Geschlafen hatte ich in dieser Nacht nur so mittel gut. Ich wurde durch das zuknallende Fenster im Schlafzimmer kurz vor zwei Uhr morgens geweckt. Draußen wehte ein heftiger Wind. Irgendwo in weiter Ferne muss es gewittert haben. Ich sah viele Blitze am Himmel, hörte aber keinen einzigen Donner. Bis in die Morgenstunden hinein träumte ich merkwürdige Sachen und hatte vor dem Aufwachen um kurz nach sieben Uhr einen Albtraum. Ich bin froh, dass gerade Ferien sind. So konnte ich knapp eine Stunde länger schlafen als sonst.
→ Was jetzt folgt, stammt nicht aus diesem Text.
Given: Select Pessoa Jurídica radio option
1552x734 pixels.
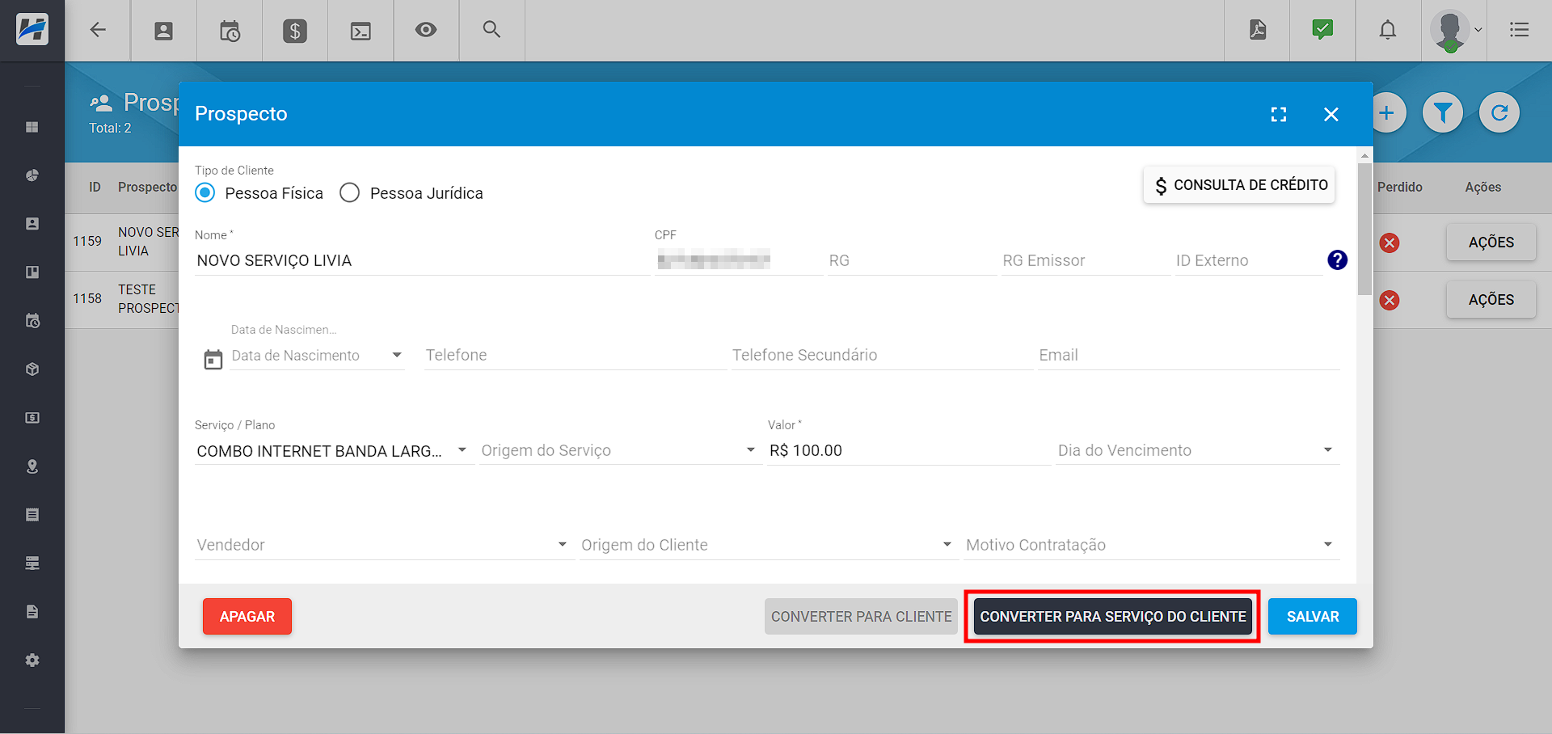Looking at the screenshot, I should [349, 192].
Dieser Luxus machte sich beim Aufwachen bemerkbar.
Den Arbeitstag verbrachte ich im Home Office. L blieb bei mir zu Hause und musste nicht den Ferienhort besuchen. Wir beide müssen definitiv noch unseren Rhythmus finden. L langweilte sich und wollte meine Aufmerksamkeit, die ich ihr allerdings nicht sofort geben konnte, da ich mich bis zum Mittag in (zum Glück nur) internen Meetings befand. Für morgen werde ich mir eine andere Strategie überlegen müssen. Ich hatte wirklich geglaubt, dass Home Office und L zu Hause mittlerweile besser funktioniert. Aber vermutlich klappt das nur, wenn L krank im Bett liegt.
Was heute schön war:
Sachsen-Therme.
Als am Nachmittag plötzlich viele Wolken am Himmel waren und es ordentlich windete, kam L auf die Idee, zum Baden in die Sachsen-Therme zu fahren. Ursprünglich geplant hatten wir wieder einen Ausflug zum Störmthaler See. Die Therme war angenehm leer, sodass wir viel Platz zum Schwimmen (L und ich) und Herumtoben (L) hatten. Ein frühzeitiges Abendessen gab es für L und mich dort auch.